The move comes as Nvidia grapples with a slowdown in its core PC market and as it faces tough competition in mobile devices. Popularity of smartphones and tablets, as well as better integrated graphics in PCs, have been hurting long-term prospects for the high-end graphics designed by Nvidia. At the same time, largely because its Tegra processor previously lacked 4G LTE capabilities.
Nvidia has licensed some of its graphics technology in the past, but it hasn't been a big focus for the company or open to a wide range of companies. Sony licensed Nvidia GPU technology for the PlayStation 3, and Intel pays Nvidia more than $250 million a year to license Nvidia's various patents.
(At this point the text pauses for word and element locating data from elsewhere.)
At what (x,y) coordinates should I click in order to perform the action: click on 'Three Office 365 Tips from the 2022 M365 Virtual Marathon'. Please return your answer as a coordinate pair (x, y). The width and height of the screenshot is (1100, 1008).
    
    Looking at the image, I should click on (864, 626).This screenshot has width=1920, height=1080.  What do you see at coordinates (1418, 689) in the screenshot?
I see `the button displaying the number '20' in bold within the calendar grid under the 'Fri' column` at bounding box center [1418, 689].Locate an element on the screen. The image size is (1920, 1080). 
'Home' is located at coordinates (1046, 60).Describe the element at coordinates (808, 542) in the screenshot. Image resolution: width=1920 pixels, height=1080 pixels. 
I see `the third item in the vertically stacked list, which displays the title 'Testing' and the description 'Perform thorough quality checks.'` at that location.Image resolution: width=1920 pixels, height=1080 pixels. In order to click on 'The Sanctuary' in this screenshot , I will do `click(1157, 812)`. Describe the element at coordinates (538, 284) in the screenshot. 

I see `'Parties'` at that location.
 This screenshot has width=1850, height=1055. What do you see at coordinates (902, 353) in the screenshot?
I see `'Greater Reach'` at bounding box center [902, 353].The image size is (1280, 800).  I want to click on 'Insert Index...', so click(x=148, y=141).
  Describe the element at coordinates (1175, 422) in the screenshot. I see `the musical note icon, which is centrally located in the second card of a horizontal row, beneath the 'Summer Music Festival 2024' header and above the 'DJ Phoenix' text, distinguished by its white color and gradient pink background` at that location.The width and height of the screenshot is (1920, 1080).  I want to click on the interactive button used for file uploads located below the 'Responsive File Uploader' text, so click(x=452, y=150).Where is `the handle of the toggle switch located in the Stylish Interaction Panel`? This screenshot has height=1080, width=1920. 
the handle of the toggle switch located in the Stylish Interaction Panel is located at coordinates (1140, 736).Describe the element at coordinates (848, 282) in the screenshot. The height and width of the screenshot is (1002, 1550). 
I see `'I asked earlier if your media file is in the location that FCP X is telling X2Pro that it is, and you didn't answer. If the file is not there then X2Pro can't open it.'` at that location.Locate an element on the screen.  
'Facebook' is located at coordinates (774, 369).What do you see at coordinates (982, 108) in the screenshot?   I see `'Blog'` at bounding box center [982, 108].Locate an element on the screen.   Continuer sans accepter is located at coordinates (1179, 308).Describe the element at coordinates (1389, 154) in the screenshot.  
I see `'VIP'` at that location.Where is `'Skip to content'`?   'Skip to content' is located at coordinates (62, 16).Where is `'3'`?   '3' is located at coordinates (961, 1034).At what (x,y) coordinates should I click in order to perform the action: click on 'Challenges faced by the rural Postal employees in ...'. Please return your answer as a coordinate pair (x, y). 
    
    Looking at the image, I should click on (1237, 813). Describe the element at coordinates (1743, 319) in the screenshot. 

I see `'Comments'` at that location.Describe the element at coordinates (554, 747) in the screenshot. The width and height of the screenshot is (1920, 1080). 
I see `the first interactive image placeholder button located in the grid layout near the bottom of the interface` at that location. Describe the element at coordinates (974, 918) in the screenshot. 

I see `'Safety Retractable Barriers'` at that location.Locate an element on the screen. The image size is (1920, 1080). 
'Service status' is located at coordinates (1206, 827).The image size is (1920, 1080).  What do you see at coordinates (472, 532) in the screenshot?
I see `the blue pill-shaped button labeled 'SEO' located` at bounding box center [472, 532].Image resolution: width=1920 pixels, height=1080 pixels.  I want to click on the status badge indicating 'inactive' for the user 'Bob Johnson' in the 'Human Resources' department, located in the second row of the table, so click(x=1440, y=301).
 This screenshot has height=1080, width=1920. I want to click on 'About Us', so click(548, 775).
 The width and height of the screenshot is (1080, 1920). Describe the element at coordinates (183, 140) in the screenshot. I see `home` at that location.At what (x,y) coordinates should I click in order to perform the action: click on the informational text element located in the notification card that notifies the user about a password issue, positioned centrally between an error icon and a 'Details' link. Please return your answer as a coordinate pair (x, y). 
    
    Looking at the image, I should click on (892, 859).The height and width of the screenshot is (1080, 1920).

The plan unveiled Tuesday will allow it to address a bigger segment of the market and puts it in competition with ARM Holdings and Imagination Technologies, which don't make chips but license their technology to other companies. Nvidia's advanced graphics technology has long been a big selling point for the company's chips. It's not a stretch to believe other companies that make their own processors -- such as Apple and Samsung -- could seek out Nvidia's graphics.
Nvidia said it will first license the GPU core based on its Kepler architecture. The technology is currently used in shipping GeForce PC GPUs, Quadro workstation graphics, and Tesla supercomputing GPUs. Nvidia's next-generation Tegra mobile processor, codenamed Logan, also uses Kepler.
The company noted that licensees "will receive all necessary designs, collateral and support to integrate NVIDIA's powerful graphics cores into their devices." And licensees of its visual computing portfolio will be able to develop their own GPU functionality while "enjoying design freedom."